WRAPPER_ASSIGNMENTS = ('__module__', '__name__', '__doc__')
WRAPPER_UPDATES = ('__dict__',)
def update_wrapper(wrapper,
                   wrapped,
                   assigned = WRAPPER_ASSIGNMENTS,
                   updated = WRAPPER_UPDATES):
    """Update a wrapper function to look like the wrapped function

       wrapper is the function to be updated
       wrapped is the original function
       assigned is a tuple naming the attributes assigned directly
       from the wrapped function to the wrapper function (defaults to
       functools.WRAPPER_ASSIGNMENTS)
       updated is a tuple naming the attributes off the wrapper that
       are updated with the corresponding attribute from the wrapped
       function (defaults to functools.WRAPPER_UPDATES)
    """
    for attr in assigned:
        setattr(wrapper, attr, getattr(wrapped, attr))
    for attr in updated:
        getattr(wrapper, attr).update(getattr(wrapped, attr))
    # Return the wrapper so this can be used as a decorator via curry()
    return wrapper

def wraps(wrapped,
          assigned = WRAPPER_ASSIGNMENTS,
          updated = WRAPPER_UPDATES):
    """Decorator factory to apply update_wrapper() to a wrapper function

       Returns a decorator that invokes update_wrapper() with the decorated
       function as the wrapper argument and the arguments to wraps() as the
       remaining arguments. Default arguments are as for update_wrapper().
       This is a convenience function to simplify applying curry() to
       update_wrapper().
    """
    return curry(update_wrapper, wrapped=wrapped,
                 assigned=assigned, updated=updated)
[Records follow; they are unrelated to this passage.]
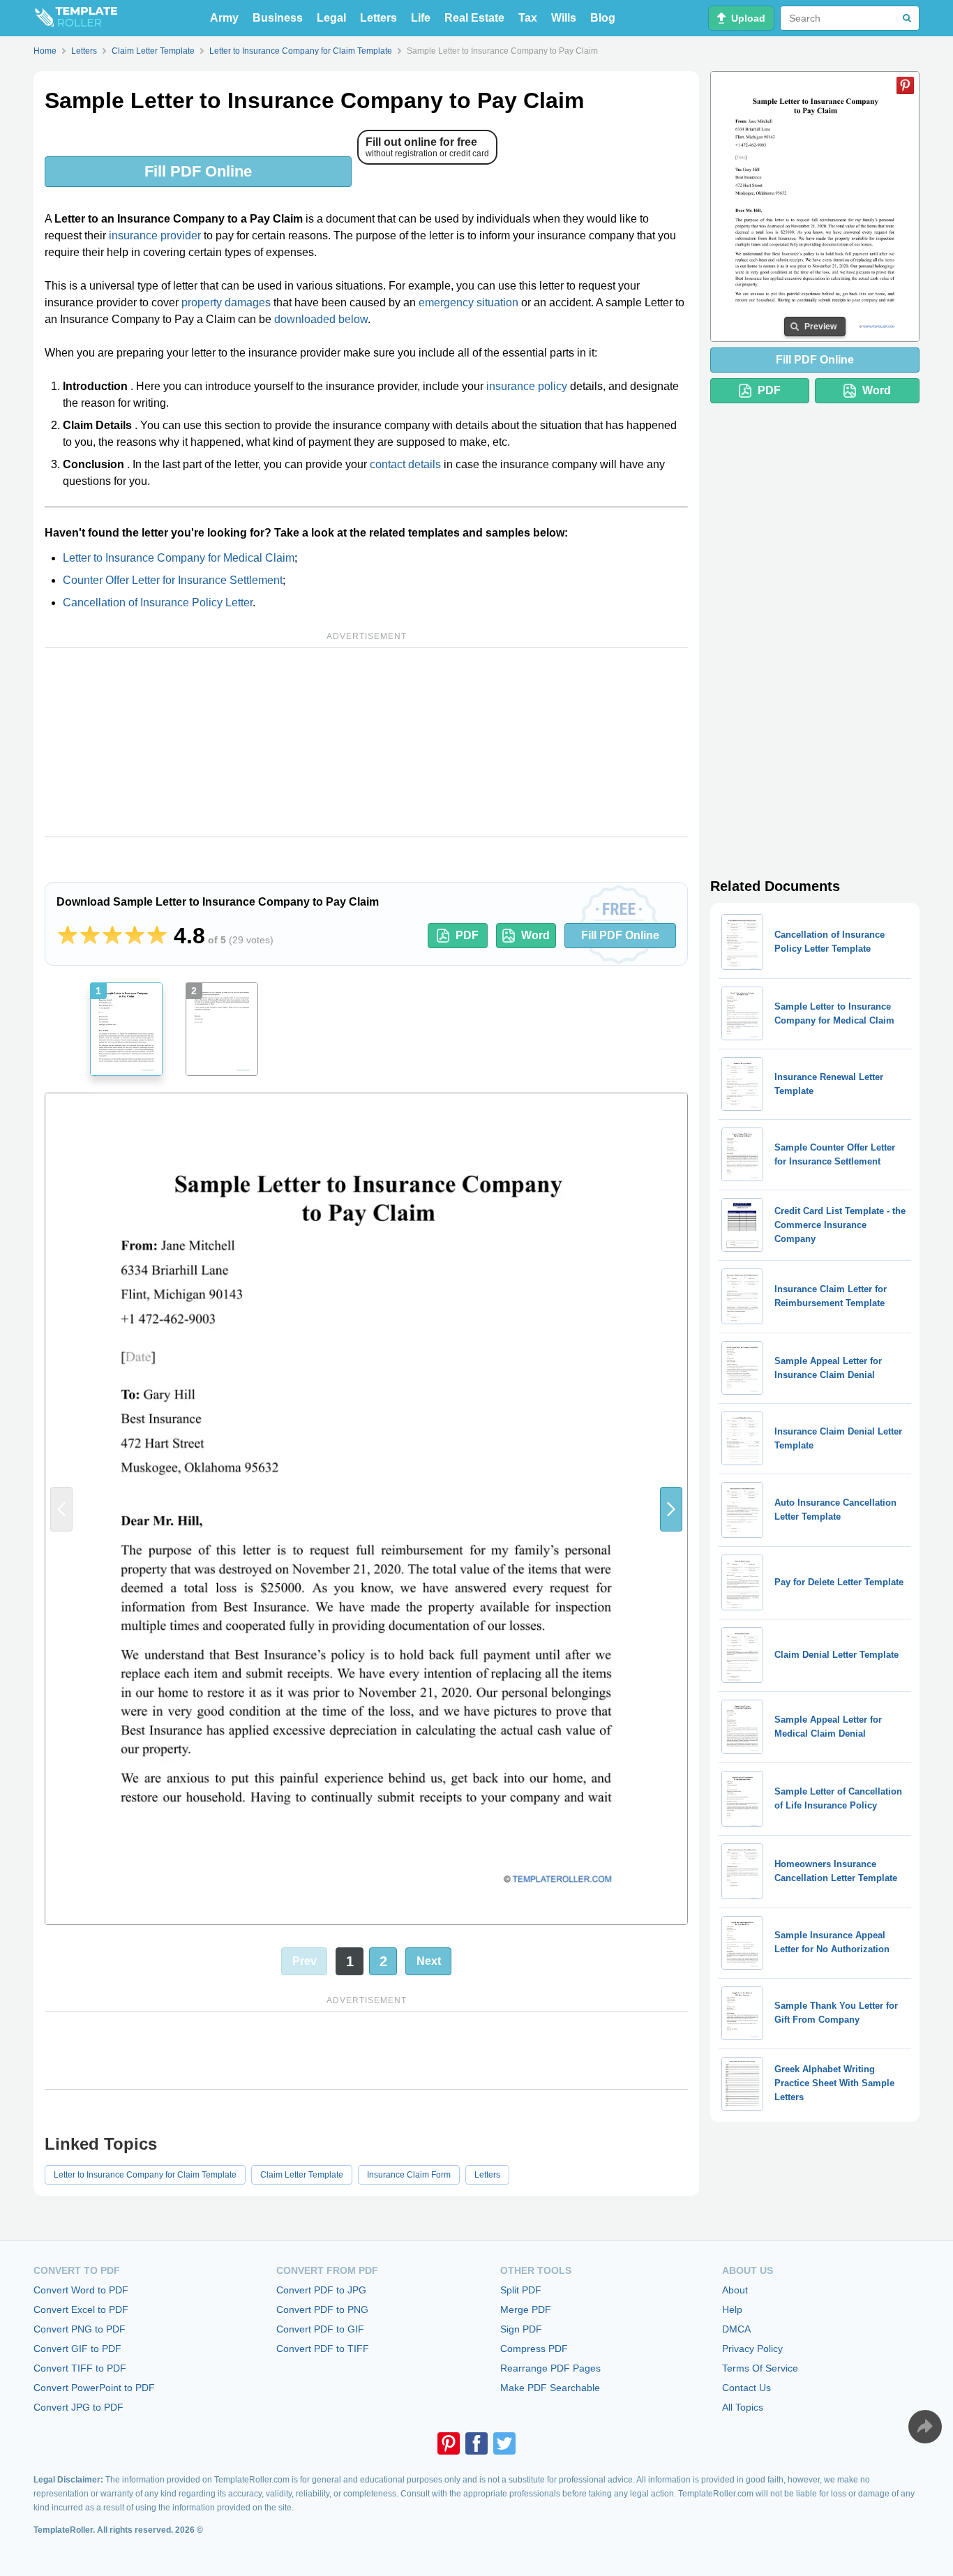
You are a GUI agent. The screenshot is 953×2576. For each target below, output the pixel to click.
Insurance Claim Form (409, 2175)
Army (224, 18)
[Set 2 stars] (90, 935)
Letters (378, 18)
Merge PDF (525, 2309)
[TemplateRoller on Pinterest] (448, 2443)
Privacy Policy (752, 2348)
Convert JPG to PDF (78, 2407)
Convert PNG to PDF (79, 2329)
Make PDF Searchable (550, 2387)
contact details (405, 464)
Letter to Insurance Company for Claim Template (145, 2175)
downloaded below (321, 319)
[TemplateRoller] (75, 18)
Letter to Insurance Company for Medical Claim (178, 558)
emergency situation (468, 302)
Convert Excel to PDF (80, 2309)
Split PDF (520, 2290)
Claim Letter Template (301, 2175)
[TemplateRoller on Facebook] (476, 2443)
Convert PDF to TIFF (322, 2348)
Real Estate (474, 18)
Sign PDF (521, 2329)
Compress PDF (534, 2348)
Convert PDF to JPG (321, 2290)
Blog (602, 18)
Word (535, 935)
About (735, 2290)
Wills (563, 18)
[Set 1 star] (68, 935)
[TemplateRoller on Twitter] (504, 2443)
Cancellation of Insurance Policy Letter (158, 602)
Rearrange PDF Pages (550, 2368)
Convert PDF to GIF (320, 2329)
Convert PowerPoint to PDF (94, 2387)
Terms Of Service (760, 2368)
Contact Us (746, 2387)
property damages (226, 302)
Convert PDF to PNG (322, 2309)
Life (420, 18)
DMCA (736, 2329)
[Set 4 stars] (134, 935)
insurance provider (155, 235)
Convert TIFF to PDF (79, 2368)
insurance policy (526, 386)
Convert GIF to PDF (77, 2348)
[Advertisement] (366, 742)
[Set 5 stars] (157, 935)
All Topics (742, 2407)
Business (278, 18)
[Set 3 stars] (112, 935)
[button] (671, 1509)
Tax (527, 18)
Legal (331, 18)
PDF (467, 935)
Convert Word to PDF (80, 2290)
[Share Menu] (925, 2426)
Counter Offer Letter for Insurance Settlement (173, 580)
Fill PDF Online (198, 171)
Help (732, 2309)
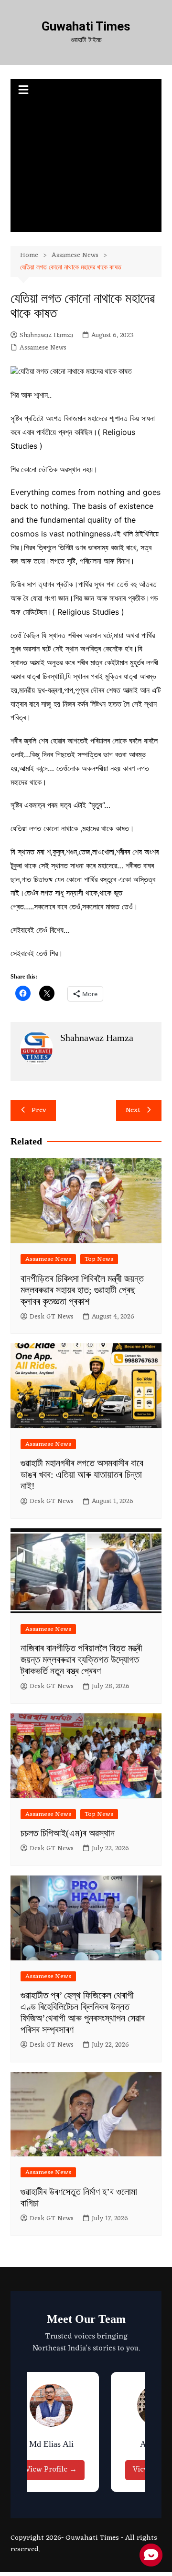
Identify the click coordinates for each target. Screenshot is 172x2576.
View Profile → (39, 2469)
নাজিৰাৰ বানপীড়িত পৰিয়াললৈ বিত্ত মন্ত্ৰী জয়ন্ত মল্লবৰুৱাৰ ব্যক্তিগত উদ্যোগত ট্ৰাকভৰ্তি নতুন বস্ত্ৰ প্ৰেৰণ (81, 1659)
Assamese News (43, 348)
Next (133, 1110)
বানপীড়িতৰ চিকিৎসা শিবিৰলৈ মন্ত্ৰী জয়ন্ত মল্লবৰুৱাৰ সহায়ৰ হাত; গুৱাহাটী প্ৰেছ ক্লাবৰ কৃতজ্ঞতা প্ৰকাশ (82, 1290)
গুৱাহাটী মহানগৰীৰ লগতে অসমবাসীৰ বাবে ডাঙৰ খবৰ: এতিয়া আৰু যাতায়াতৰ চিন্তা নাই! (82, 1474)
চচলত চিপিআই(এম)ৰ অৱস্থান (68, 1833)
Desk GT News (52, 1317)
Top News (99, 1259)
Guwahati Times (86, 26)
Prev (39, 1110)
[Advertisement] (86, 167)
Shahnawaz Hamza (46, 335)
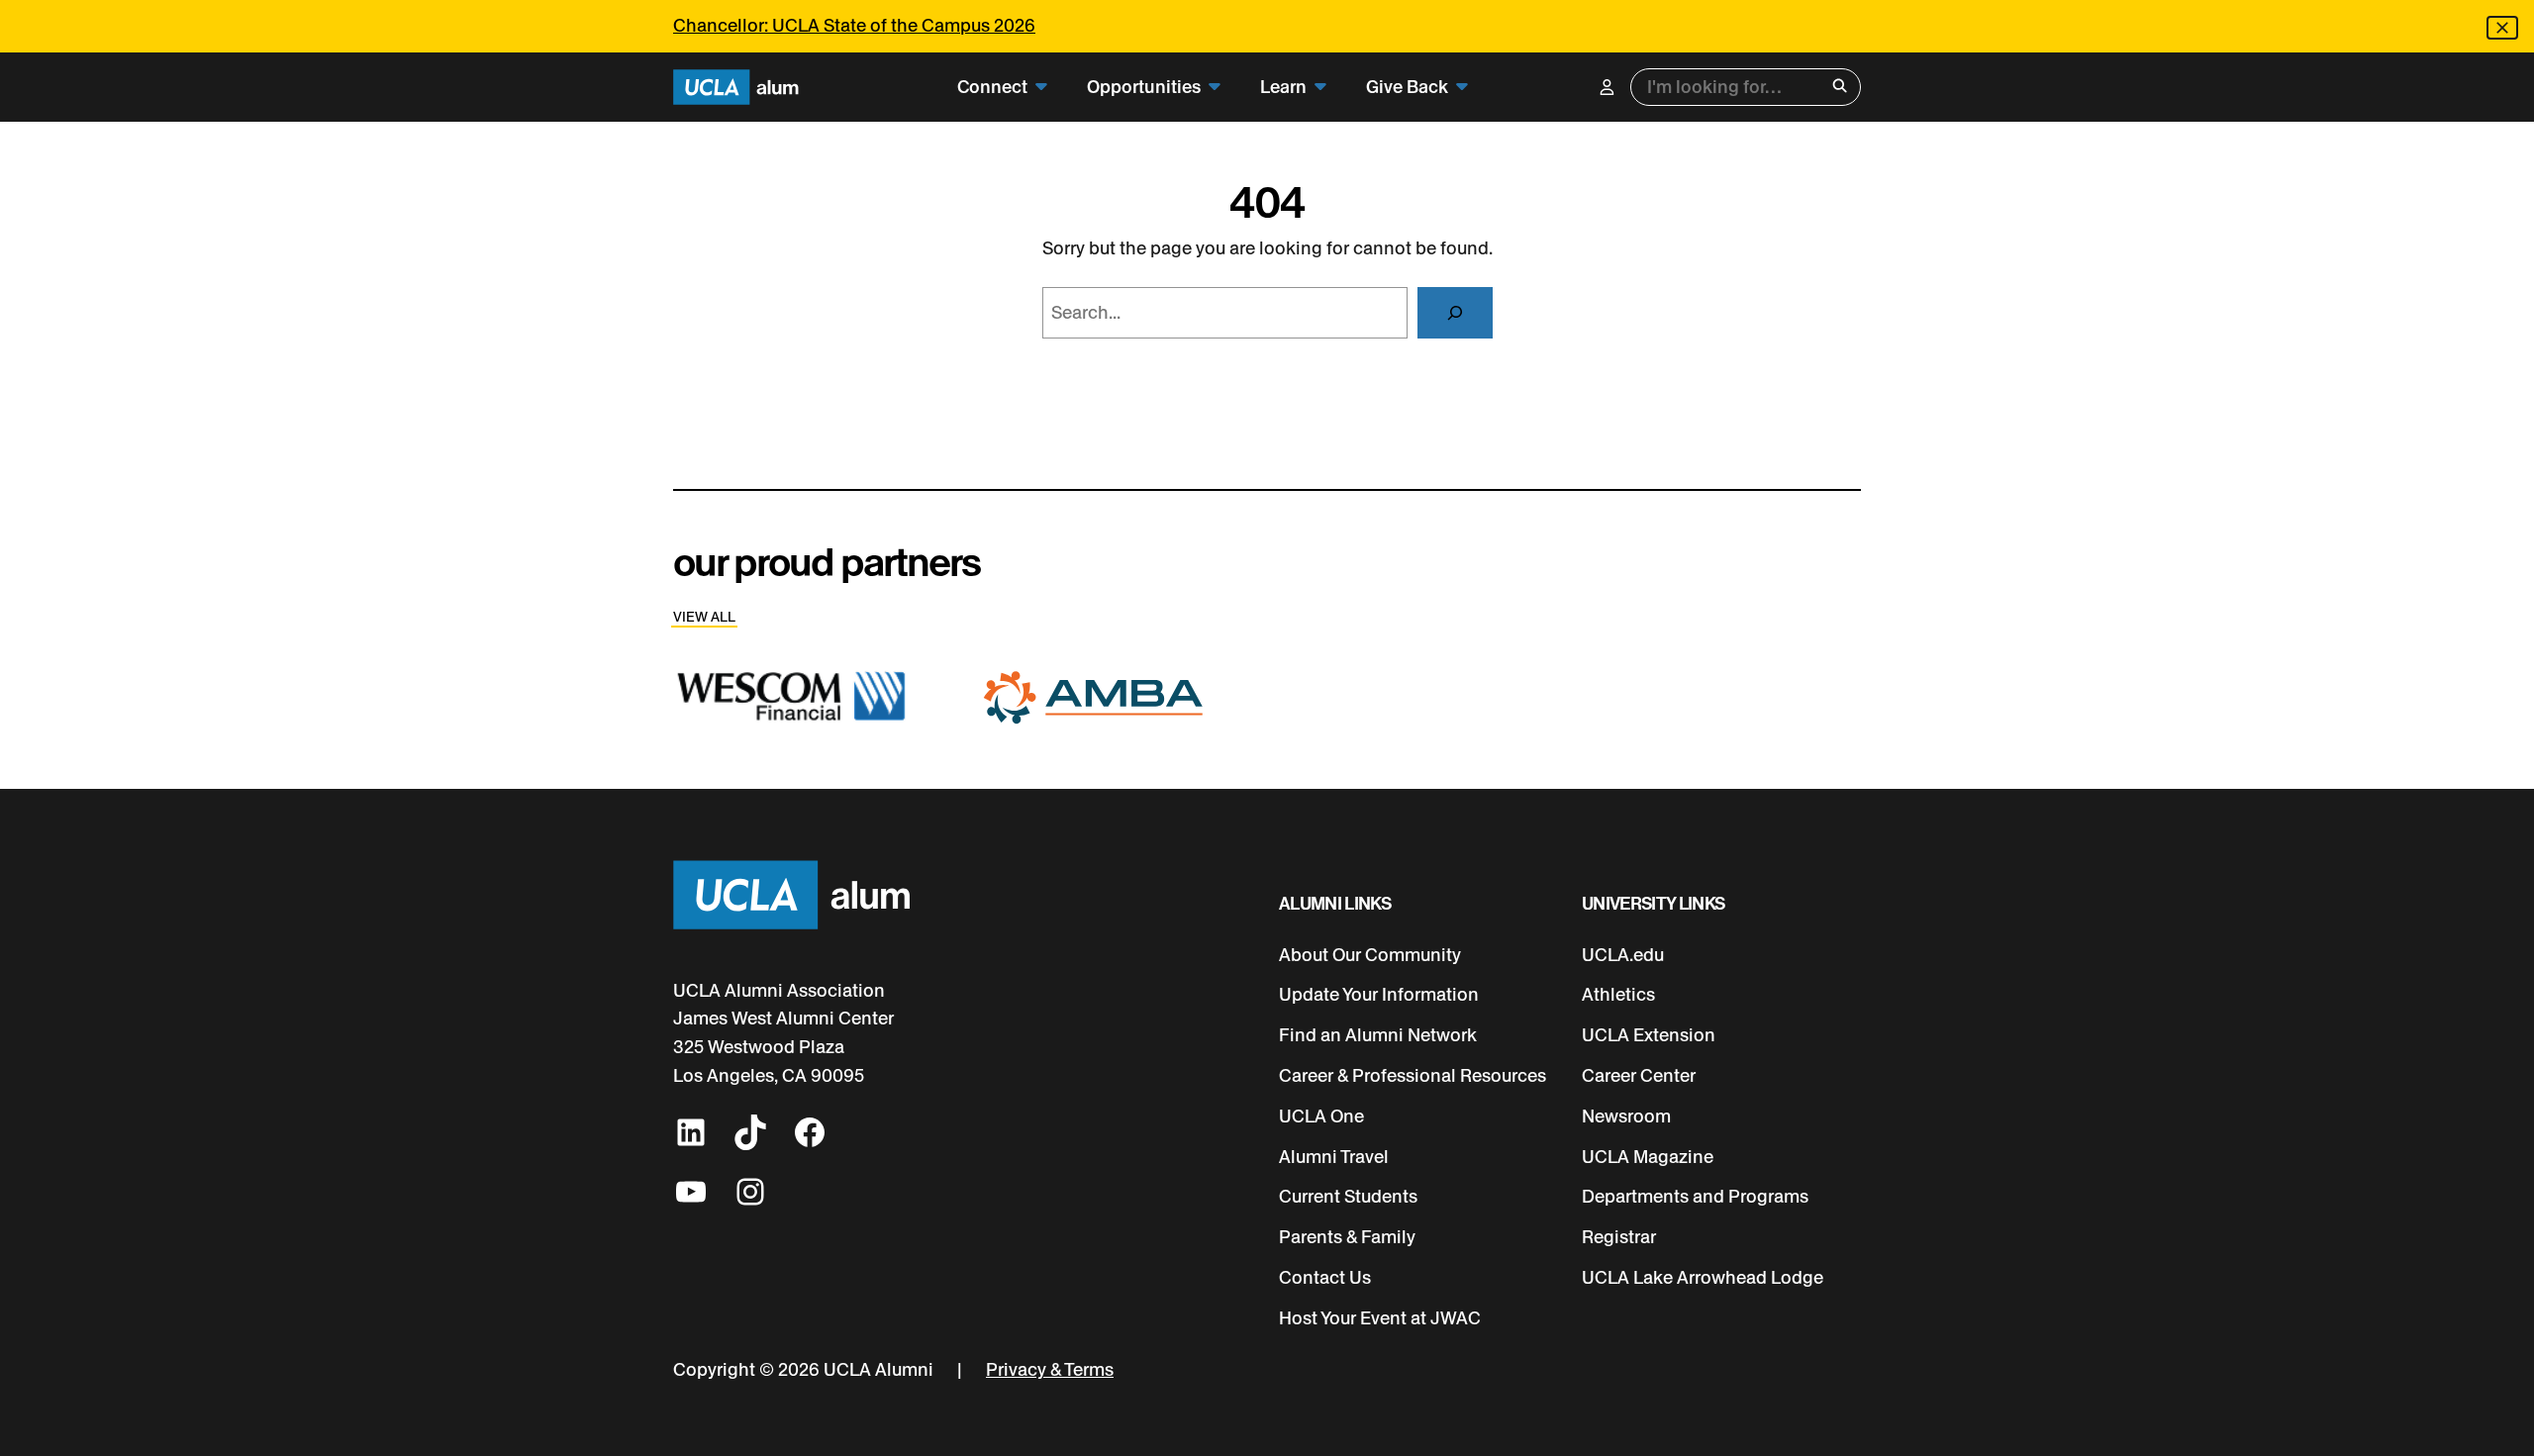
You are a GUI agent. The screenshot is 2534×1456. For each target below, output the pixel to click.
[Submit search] (1839, 87)
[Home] (736, 87)
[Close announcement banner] (2502, 28)
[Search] (1455, 313)
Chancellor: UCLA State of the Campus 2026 (854, 26)
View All (704, 617)
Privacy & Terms (1050, 1370)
### End from Python 2.5 functools.py ##########################################

def memoize(func, cache, num_args):
    """
    Wrap a function so that results for any argument tuple are stored in
    'cache'. Note that the args to the function must be usable as dictionary
    keys.

    Only the first num_args are considered when creating the key.
    """
    def wrapper(*args):
        mem_args = args[:num_args]
        if mem_args in cache:
            return cache[mem_args]
        result = func(*args)
        cache[mem_args] = result
        return result
    return wraps(func)(wrapper)

class Promise(object):
    """
    This is just a base class for the proxy class created in
    the closure of the lazy function. It can be used to recognize
    promises in code.
    """
    pass

def lazy(func, *resultclasses):
    """
    Turns any callable into a lazy evaluated callable. You need to give result
    classes or types -- at least one is needed so that the automatic forcing of
    the lazy evaluation code is triggered. Results are not memoized; the
    function is evaluated on every access.
    """

    class __proxy__(Promise):
        """
        Encapsulate a function call and act as a proxy for methods that are
        called on the result of that function. The function is not evaluated
        until one of the methods on the result is called.
        """
        __dispatch = None

        def __init__(self, args, kw):
            self.__func = func
            self.__args = args
            self.__kw = kw
            if self.__dispatch is None:
                self.__prepare_class__()

        def __reduce__(self):
            return (
                _lazy_proxy_unpickle,
                (self.__func, self.__args, self.__kw) + resultclasses
            )

        def __prepare_class__(cls):
            cls.__dispatch = {}
            for resultclass in resultclasses:
                cls.__dispatch[resultclass] = {}
                for (k, v) in resultclass.__dict__.items():
                    # All __promise__ return the same wrapper method, but they
                    # also do setup, inserting the method into the dispatch
                    # dict.
                    meth = cls.__promise__(resultclass, k, v)
                    if hasattr(cls, k):
                        continue
                    setattr(cls, k, meth)
            cls._delegate_str = str in resultclasses
            cls._delegate_unicode = unicode in resultclasses
            assert not (cls._delegate_str and cls._delegate_unicode), "Cannot call lazy() with both str and unicode return types."
            if cls._delegate_unicode:
                cls.__unicode__ = cls.__unicode_cast
            elif cls._delegate_str:
                cls.__str__ = cls.__str_cast
        __prepare_class__ = classmethod(__prepare_class__)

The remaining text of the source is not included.